Berikut ini berbagai upaya yang telah dilakukan banyak pihak dalam melestarikan gajah sebagai simbol nasional:

  • Pusat Konservasi Gajah Thailand (TECC) telah merawat gajah di daerah berhutan di selatan Chiang Mai sejak tahun 1993. TECC mengoperasikan rumah sakit gajah di tempat dan mengelola klinik keliling. Ini mengajarkan wisatawan untuk menghargai gajah dan telah memelopori konservasi dan sains.
  • Phang Nga Elephant Park, bisnis ramah lingkungan yang dikelola keluarga di utara Phuket, menawarkan pengalaman unik bagi pengunjung. Gajah diperlakukan dengan hormat: tidak ada trik menari dan sirkus. Melalui interaksi manusia-gajah, para wisatawan belajar untuk menghormati dan memperlakukan gajah secara bertanggung jawab.
  • Elephants World di Kanchanaburi, bentuk konservasi gajah yang dilakukan untuk meningkatkan kesadaran dan pendanaan untuk gajah Thailand.

Konservasi Hewan Berbulu

The Bird Conservation Society of Thailand didirikan pada tahun 1953, merupakan LSM konservasi tertua di Thailand. Kelompok ini mengatur kunjungan lapangan dan proyek-proyek untuk melestarikan burung dan suaka burung.

Konservasi Anjing

Yayasan Anjing Soi dimulai di Phuket pada tahun 2003 untuk membantu anjing dan kucing jalanan. Kegiatannya meliputi upaya penyelamatan, perlindungan, perawatan medis, vaksinasi, dan sterilisasi bagi hewan tersesat.

Konservasi Laut

PBB melaporkan dua pertiga dari lingkungan laut global berubah secara signifikan akibat ulah manusia. Salah satunya akibat kebiasaan membuang sampah sembarangan. Itu sebabnya pemerintah Thailand mengajak masyarakat untuk mengurangi limbah plastik, melakukan konservasi karang, dan membersihkan sampah.

Upaya Konservasi Lain

The World Wild Fund for Nature Thailand (WWF), Greenpeace, dan organisasi konservasi lain bekerjasama untuk melestarikan alam Thailand.

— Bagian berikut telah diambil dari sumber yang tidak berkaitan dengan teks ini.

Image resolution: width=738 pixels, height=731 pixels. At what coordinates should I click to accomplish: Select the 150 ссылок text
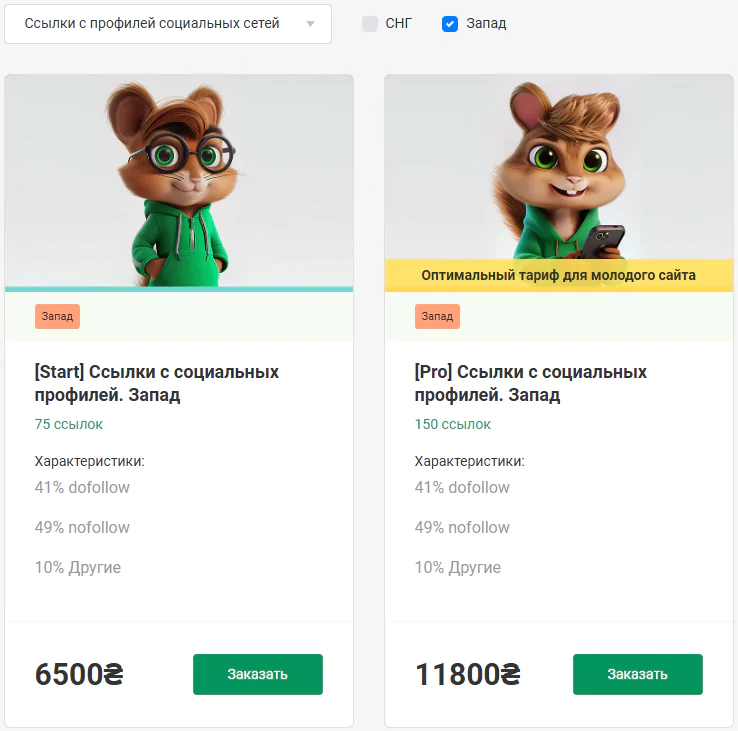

Organisasi konservasi independen terbesar dunia, WWF, didirikan pada tahun 1961 dan telah beroperasi di Thailand sejak 1995. Organisasi ini bertujuan membangun masa depan di mana manusia hidup selaras dengan alam. Langkah-langkah termasuk melestarikan keanekaragaman hayati, penggunaan berkelanjutan sumber daya alam terbarukan, pengurangan konsumsi boros, dan menghentikan polusi.